I have rheumatoid arthritis and it has been very active and hugely disabling sometimes, and in remission and not so disabling other times. My feet are pretty trashed now, with both the joint damage and also with nerve damage (probably due to a so many decades of inflammation). Many other joints are affected, but my feet are the worst.
About two years ago I came down with something additional that causes waxing and waning severe muscle weakness (primarly proximal muscles). No one has figured out what it is yet. Now some days I use a power chair, some days a walker. (I have some other stuff, but those are the 'highlights.' ha!)
Because my symptoms have waxed and waned so much, and because I don't have a diagnosis for the muscle weakness 'thing,' I've ended up without much help from the medical world w.r.t. "being disabled." (Although I also have learned that there is much less help there than I thought existed.) I rather thought that someone would say to me "you really need a powerchair that does these things, and here's where to go to learn how to use it and to get around." But.... that sure didn't happen! So I'm constantly learning how to make things work and to figure out how to continue to create the life that I want and like. (A non-stop process for everyone, of course.) In the past 2 years I felt like I went from someone that got to still visit The Land of the Healthy And Able every once in a while to having my passport revoked completely.
I was really thrilled to find GimpGirl because I finally felt like I found 'my people' -- a group that felt more like my peers than any other group I'd come across. I've been able to get some information that's really helped me in the little things and with the bigger things, too. I like the diversity of experiences and perspectives and that all aspects of life are discussed (not just mobility or medical issues or something). And of course, one of the most powerful things is to realize that you're not alone; that you're not as isolated as you might feel. Even if someone doesn't share your exact experience, there is someone that is willing to share and listen to your experience.
I hope you stick around and I *really* hope that you find support and information that is helpful. If you can make any of the support meetings, either in SecondLife or via chat, I highly recommend them. Sometimes it's a small group, sometimes it's bigger. But always welcoming.
- ashley e. (a.k.a. "aenw")
Me
Re: Newbie :)
by Lucy (SL Ofelia) - Saturday, 26 June 2010, 03:32 PM
 
Hello Neon,

I'd like to join Tyna by welcoming you to GimpGirl! Our community is for anyone who identifies as a women with a disability. Please check our upcoming events on the calendar (we also post events on LiveJournal) and come along anytime. It sounds like you have had a extremely tough few years, I hope you continue to heal. If you have any further queries about our community please do not hesitate to ask.

Lucy
(GimpGirl Community Staff)
Picture of Tyna Culbertson
Re: Newbie :)
by Tyna Culbertson - Saturday, 26 June 2010, 09:25 AM
 
Welcome! There are ladies of all disability levels here, so grab a seat and some goodies, and settle in!
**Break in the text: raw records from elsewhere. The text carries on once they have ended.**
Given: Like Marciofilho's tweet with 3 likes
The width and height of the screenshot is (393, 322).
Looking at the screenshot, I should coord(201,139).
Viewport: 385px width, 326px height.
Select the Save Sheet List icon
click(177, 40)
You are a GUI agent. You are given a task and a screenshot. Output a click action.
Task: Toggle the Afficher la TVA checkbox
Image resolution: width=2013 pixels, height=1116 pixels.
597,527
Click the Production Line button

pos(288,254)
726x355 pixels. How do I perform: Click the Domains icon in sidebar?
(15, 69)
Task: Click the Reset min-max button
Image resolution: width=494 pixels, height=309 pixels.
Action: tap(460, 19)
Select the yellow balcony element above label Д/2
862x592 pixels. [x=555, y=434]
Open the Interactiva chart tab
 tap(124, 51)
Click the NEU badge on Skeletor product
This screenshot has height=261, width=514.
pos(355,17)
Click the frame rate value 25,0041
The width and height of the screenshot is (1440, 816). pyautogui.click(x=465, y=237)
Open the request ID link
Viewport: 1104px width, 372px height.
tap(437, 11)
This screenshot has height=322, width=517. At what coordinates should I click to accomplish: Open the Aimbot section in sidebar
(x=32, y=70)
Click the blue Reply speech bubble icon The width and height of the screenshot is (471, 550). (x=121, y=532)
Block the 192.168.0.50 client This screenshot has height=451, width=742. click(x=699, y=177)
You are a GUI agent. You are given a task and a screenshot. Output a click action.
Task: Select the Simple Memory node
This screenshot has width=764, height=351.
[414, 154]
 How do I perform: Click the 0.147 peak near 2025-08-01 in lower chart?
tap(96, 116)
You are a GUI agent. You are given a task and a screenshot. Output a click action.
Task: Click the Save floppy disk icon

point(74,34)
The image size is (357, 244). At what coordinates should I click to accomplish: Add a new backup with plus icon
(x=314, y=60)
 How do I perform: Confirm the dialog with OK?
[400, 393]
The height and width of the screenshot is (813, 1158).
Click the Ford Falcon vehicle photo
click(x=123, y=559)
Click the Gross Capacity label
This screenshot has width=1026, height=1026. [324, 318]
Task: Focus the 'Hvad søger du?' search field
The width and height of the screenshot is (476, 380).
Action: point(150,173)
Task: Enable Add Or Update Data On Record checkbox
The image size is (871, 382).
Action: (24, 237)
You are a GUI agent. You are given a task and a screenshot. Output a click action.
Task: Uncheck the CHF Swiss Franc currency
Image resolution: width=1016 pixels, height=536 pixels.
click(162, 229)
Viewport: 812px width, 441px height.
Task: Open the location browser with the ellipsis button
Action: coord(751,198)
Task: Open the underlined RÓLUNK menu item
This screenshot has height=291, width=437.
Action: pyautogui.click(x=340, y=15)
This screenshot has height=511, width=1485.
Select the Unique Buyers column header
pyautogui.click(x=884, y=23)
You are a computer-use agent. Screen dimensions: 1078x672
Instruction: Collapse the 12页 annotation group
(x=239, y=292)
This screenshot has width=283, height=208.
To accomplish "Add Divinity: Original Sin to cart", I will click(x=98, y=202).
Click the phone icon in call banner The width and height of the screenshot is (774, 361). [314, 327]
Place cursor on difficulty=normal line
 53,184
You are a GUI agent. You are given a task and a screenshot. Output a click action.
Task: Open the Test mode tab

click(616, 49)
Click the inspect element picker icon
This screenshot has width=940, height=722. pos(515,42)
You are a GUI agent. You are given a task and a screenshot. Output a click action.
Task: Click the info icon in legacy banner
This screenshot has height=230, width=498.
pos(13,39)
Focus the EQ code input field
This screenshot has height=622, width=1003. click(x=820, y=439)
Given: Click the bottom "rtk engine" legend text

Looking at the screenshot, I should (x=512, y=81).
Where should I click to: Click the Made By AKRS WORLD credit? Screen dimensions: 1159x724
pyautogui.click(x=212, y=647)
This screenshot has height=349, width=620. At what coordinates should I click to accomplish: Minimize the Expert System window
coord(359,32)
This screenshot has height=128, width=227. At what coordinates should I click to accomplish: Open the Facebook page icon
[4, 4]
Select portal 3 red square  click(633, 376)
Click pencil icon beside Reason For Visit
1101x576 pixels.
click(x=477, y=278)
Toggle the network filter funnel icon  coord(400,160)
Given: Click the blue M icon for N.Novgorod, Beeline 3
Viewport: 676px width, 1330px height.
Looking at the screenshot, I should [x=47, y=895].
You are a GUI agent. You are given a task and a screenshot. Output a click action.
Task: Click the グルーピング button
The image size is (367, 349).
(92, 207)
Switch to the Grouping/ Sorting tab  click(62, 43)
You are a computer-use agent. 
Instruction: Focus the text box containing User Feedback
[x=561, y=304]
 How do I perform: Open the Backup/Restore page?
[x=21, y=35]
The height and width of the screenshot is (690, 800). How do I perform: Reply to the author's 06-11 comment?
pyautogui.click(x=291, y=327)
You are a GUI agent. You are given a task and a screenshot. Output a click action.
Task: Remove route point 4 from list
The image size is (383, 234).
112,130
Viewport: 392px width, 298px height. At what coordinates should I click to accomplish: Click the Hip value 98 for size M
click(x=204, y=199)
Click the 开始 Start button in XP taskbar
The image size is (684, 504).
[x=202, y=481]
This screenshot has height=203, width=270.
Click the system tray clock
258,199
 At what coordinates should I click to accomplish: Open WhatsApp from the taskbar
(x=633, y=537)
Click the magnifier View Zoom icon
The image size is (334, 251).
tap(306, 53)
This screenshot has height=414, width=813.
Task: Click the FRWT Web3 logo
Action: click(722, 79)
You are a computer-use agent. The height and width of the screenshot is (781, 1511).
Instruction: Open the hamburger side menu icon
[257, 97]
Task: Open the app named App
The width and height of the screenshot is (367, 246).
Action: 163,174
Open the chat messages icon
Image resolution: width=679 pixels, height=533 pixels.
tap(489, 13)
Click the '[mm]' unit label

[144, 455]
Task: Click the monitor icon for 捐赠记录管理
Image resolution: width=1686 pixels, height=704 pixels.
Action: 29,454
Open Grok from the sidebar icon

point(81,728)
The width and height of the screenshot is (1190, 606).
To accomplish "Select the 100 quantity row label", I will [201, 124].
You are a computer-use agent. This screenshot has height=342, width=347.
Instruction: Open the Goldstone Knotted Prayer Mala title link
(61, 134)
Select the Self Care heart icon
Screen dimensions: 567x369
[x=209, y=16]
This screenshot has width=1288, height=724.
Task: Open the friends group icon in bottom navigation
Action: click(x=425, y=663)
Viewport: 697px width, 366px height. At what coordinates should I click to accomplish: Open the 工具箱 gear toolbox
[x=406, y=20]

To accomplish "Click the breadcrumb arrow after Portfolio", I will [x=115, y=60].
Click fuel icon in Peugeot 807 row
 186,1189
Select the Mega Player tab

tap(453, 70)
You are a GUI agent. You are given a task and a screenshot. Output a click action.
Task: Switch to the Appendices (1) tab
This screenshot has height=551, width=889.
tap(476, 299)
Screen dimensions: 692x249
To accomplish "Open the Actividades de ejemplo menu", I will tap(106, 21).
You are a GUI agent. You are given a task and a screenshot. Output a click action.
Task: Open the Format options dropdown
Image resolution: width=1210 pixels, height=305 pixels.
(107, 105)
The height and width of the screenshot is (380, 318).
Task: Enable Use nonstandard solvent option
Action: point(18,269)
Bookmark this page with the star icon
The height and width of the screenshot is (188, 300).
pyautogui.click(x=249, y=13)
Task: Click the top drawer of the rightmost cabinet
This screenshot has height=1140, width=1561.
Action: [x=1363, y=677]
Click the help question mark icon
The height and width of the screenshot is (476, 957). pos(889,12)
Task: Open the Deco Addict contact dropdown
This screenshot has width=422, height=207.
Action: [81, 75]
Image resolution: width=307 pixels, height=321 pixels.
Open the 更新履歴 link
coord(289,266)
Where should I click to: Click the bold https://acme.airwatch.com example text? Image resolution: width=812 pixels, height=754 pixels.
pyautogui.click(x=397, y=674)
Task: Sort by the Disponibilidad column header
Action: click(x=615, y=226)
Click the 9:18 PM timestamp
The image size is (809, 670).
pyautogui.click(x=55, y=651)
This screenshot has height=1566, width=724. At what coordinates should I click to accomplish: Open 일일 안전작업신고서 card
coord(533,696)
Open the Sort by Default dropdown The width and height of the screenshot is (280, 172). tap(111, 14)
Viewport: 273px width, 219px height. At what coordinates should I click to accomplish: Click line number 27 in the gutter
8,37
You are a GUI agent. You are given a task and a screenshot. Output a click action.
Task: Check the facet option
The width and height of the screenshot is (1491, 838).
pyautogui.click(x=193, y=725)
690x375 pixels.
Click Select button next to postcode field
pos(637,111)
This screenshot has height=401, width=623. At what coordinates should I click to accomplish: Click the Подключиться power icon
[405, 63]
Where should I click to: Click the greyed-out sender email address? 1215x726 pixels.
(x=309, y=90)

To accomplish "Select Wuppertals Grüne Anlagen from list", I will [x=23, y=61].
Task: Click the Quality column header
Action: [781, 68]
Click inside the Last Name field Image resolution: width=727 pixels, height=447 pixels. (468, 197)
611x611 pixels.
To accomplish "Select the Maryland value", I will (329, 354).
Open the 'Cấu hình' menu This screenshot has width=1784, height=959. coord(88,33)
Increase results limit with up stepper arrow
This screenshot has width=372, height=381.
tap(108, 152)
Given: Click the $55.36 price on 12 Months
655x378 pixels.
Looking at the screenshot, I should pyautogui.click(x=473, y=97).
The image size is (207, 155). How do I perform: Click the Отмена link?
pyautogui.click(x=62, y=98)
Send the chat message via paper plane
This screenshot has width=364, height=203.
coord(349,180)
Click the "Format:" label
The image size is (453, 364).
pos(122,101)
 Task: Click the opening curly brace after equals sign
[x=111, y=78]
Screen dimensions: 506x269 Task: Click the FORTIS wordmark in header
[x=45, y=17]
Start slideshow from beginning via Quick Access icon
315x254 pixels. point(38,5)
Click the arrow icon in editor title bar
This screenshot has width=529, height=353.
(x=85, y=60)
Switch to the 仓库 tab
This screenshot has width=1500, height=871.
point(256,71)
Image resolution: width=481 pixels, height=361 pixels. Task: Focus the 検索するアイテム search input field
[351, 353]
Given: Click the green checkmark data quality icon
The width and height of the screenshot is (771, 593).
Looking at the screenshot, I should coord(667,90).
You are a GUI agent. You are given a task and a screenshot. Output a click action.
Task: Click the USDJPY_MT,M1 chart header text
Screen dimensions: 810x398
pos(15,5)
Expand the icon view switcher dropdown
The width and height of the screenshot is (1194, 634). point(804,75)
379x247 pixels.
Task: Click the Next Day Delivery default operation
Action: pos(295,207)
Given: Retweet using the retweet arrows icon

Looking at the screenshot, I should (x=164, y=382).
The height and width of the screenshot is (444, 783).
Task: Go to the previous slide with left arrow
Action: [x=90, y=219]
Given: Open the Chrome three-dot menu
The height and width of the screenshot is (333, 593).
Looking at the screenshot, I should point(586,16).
I'm fairly new here myself. I have a genetic disorder called Neurofibromatosis, and it caused scoliosis, and an array of other problems. I can walk, but with a gait that will go into an all out limp when I'm tired. I have a lot of nerve damage due to a tumor (benign) that is growing in my pelvic area, and across my lower back/bum and down my right leg. The doctors can't remove all of it, but I'm hoping to get some good news in the next few months about removing at least some of it.

I broke my pelvis a couple years ago too, I am so sorry! My break was fairly minor, and all they could do was give me some prescriptions and send me home to sit for five months. That was a trial, and I still haven't gotten back to the mobility I was at before.

I hope you find a comforting place here, like I have. Hope to talk to you more soon!